= Beginning of Section =
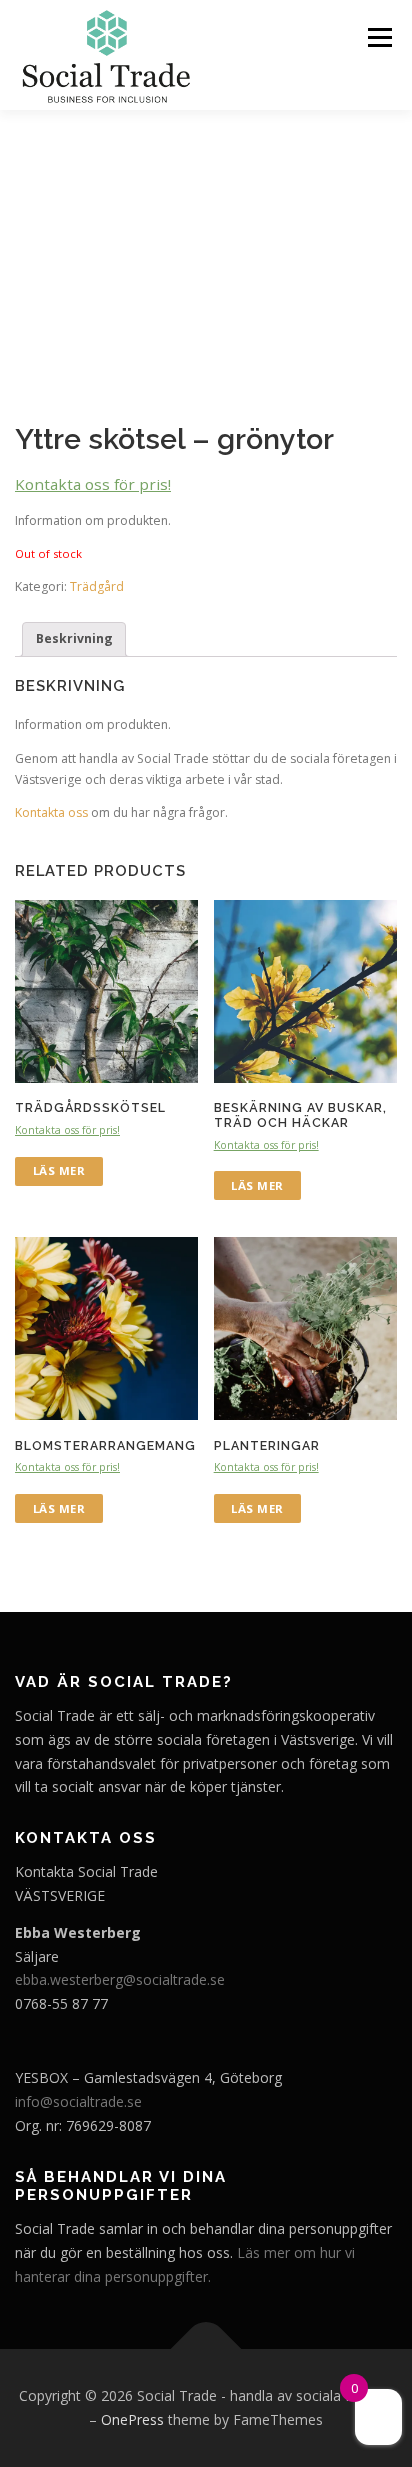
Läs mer (59, 1170)
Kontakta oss (51, 812)
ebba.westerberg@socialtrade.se (120, 1979)
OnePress (132, 2419)
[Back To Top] (206, 2349)
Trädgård (97, 586)
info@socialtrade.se (78, 2101)
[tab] (74, 639)
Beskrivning (74, 638)
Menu (378, 37)
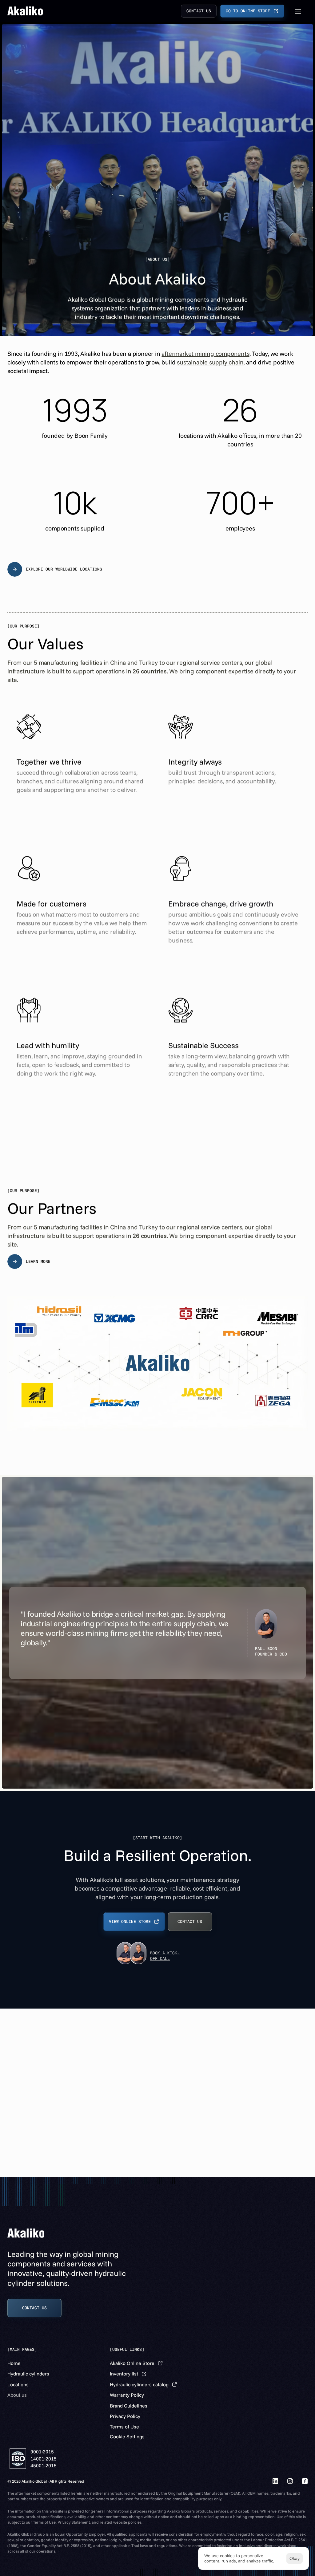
= End of Section =
Gather up every line in the data above that contains the word "socialtrade", copying each one.

ebba.westerberg@socialtrade.se (120, 1979)
info@socialtrade.se (78, 2101)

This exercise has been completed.